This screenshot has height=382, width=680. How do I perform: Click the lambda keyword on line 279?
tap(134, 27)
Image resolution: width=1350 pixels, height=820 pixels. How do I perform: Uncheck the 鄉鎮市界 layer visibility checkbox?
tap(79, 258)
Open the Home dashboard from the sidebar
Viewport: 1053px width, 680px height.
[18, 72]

• **YOUR INSTRUCTIONS**
I'd like the material repeated word for word, please.

• **THE ANSWER**
This screenshot has height=382, width=680. How do I perform: Click the lambda keyword on line 279?
tap(134, 27)
Image resolution: width=1350 pixels, height=820 pixels. How do I perform: Uncheck the 鄉鎮市界 layer visibility checkbox?
tap(79, 258)
Open the Home dashboard from the sidebar
Viewport: 1053px width, 680px height.
[18, 72]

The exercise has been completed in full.